The Art of Fielding, Chad Harbach. The best book I have read since Franzen’s Freedom and Egan’s A Visit from the Goon Squad. Harbach gets the modern game of baseball right, but what dynamizes the book is the honest interactions among the four male characters each intent on their obsessions and the one female who is trying to find her place in and around them. Allusions to classic literature, particularly Melville but also the mythic baseball novels of W. P. Kinsella, are not forced. It feels as complete as The Amazing Adventures of Kavalier & Clay did.

The Same Terrible Storm, Sheldon Lee Compton. Compton’s stories are about heartache and physical ache and people with ropy muscles and demons and an underlying bitterness at the unforgiving landscape that makes escape from those demons impossible. He immerses you so deep in a place you can hear the porches creak and smell the truck exhaust and feel the wind blow dust in your ear.
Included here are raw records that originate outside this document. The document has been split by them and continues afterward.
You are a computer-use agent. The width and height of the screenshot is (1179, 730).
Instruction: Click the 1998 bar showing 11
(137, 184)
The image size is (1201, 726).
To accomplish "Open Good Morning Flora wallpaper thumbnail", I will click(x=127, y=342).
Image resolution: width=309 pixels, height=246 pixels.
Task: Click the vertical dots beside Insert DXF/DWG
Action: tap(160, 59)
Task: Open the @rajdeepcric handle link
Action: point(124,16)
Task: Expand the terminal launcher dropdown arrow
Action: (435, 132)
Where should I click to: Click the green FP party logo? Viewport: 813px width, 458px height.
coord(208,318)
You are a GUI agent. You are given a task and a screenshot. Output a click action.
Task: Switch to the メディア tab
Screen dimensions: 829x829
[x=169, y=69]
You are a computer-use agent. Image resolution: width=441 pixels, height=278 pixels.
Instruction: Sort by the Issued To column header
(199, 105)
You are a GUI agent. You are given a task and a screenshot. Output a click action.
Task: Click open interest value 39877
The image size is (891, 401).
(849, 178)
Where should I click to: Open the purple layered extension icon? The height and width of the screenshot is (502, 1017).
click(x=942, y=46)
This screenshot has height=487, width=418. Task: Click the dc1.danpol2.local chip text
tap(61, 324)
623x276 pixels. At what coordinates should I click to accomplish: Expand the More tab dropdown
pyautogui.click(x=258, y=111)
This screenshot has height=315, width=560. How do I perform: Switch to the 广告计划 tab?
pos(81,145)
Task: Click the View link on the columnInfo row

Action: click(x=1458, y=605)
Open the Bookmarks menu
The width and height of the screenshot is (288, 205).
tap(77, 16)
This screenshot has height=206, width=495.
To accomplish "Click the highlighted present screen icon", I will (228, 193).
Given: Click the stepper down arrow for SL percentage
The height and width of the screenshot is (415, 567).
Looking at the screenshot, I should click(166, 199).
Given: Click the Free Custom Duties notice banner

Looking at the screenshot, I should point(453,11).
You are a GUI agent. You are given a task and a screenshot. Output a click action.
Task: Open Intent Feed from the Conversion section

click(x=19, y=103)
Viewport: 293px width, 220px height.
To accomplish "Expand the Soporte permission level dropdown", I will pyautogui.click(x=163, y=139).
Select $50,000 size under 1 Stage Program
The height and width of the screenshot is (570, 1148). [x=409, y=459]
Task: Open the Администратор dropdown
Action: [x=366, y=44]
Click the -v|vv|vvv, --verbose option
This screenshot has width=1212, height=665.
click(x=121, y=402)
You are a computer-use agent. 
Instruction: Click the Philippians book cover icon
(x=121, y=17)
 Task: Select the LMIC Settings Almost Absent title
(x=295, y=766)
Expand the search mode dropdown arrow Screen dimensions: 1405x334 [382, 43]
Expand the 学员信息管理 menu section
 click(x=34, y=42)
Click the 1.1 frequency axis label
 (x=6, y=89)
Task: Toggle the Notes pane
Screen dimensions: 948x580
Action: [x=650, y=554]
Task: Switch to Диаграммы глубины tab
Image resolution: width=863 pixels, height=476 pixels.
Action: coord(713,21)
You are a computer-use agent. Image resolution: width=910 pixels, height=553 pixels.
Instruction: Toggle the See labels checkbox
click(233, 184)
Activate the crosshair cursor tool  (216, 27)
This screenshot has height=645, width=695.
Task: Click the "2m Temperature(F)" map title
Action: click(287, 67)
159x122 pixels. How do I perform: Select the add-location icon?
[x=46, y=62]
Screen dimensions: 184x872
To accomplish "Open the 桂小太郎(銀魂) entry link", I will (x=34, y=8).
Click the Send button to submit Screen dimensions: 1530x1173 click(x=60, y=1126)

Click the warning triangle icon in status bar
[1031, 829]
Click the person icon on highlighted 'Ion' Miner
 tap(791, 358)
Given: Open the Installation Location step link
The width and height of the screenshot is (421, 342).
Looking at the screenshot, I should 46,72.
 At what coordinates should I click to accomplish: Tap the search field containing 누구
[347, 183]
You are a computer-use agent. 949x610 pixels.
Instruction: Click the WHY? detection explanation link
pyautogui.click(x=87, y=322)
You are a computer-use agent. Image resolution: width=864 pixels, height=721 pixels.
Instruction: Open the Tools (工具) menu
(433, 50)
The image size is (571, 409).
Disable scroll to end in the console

[PANK] # 5. I bought this back issue along with a [PANK] t-shirt because a number of the contributors (including the aforementioned Compton) were familiar to me. My favorite pieces were two short stories about ambivalent young protagonists: Neal Peters’ “Sulfur” and Gabriel Welsch’s “The Burdens of Being Progressive,” which opens with the can’t-miss line: “One Tuesday, Kathy decides to write CUNT with a red magic marker in the bottom of Happy Meal boxes.”

The Groucho Letters, Groucho Marx. I found this used hardcover in the Strand for 20 dollars. The years spanned by this collection start when Groucho and his brothers are well past the twilight of their film careers. (Zeppo doesn’t even get a mention.) There is a lengthy exchange with the television writer and humorist Goodman Ace, who I hadn’t heard of before, but it’s clear throughout the back-and-forth that Groucho retains the edge in wit. More interesting is Groucho’s correspondence with people outside the industry whom he admires, including T. S. Eliot and Joseph N. Welch (most notable for lambasting McCarthy with the line, “Have you no sense of decency, sir?” as Special Counsel for the Army during the McCarthy hearings).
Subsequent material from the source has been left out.